I pm della Capitale, nell’indagine parallela a quella un po’ evanescente della Procura generale del Cairo, hanno raggiunto attraverso un certosino lavoro diplomatico-investigativo-giudiziario, la ragionevole certezza del coinvolgimento di cinque funzionari della sicurezza locale: il generale Sabir Tareq, il colonnello Uhsam Helmy, il maggiore Magdi Ibrahim Abdelal Sharif, l’assistente Mahmoud Najem e il colonnello Ather Hamal. Tutti artefici, a vario titolo, della «ragnatela in cui è caduto Giulio», costruita con la complicità di alcuni amici che tradirono la fiducia del giovane ricercatore, e nei successivi depistaggi: il coinquilino Mohamed El Sayad, che prima e durante il sequestro ebbe almeno otto contatti con la Ns; l’amica Noura Wahby, che riferiva tutto a un informatore della Ns; il sindacalista Mohamed Abdallah, a diretto contatto con Sharif.

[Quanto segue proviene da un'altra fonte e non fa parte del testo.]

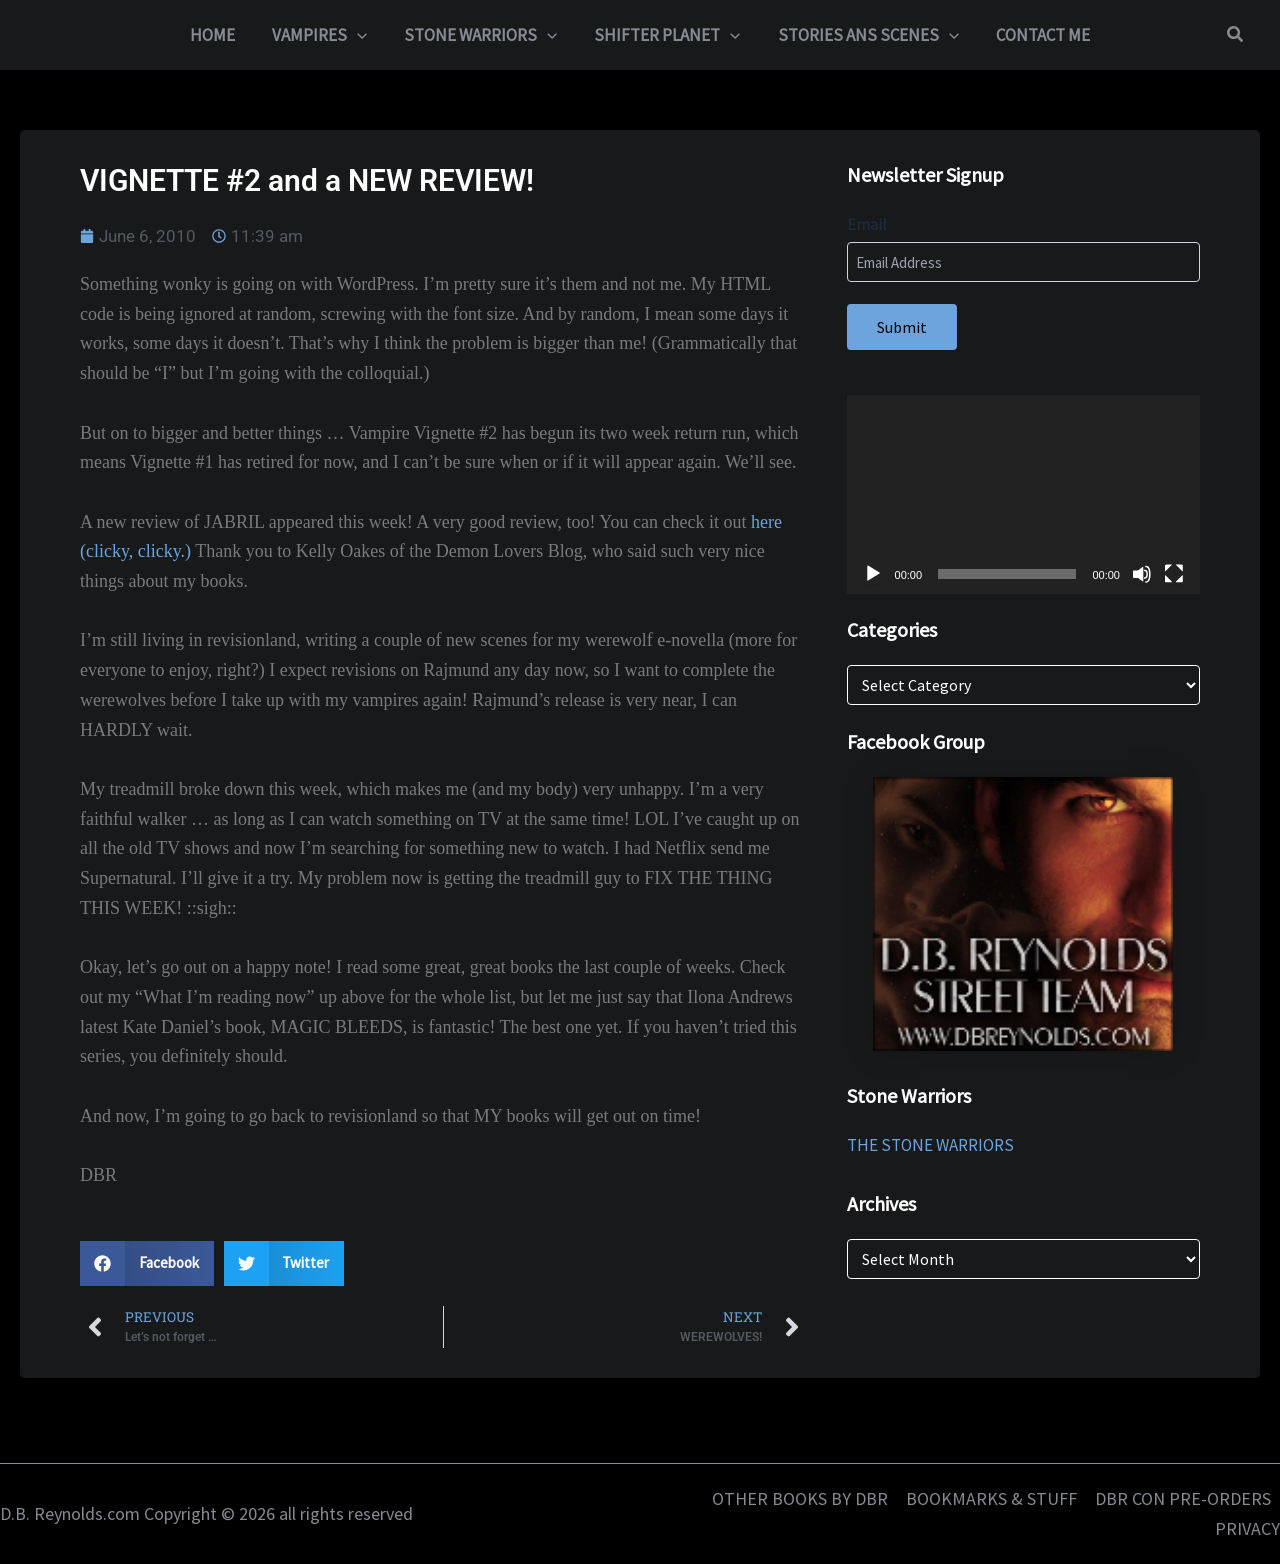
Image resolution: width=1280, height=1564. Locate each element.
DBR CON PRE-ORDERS (1183, 1498)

Sono loro, gli agenti coinvolti nella trama, che potrebbero raccontare perché sospettavano di Regeni e che cosa è accaduto dopo il suo arresto, ma dal Cairo non sono arrivati nemmeno i dati per le notifiche dell’indagine italiana. Così come dall’università di Cambridge, per la quale Giulio stava svolgendo le ricerche «sul campo» sui sindacati autonomi egiziani, non c’è stata la collaborazione che la Procura di Roma e la famiglia Regeni si attendevano. «Noi sappiamo che non sono stati i docenti, l’università, a uccidere Giulio – scrivono nel libro i genitori del ragazzo —. Di sicuro però ci sono delle responsabilità morali e civili».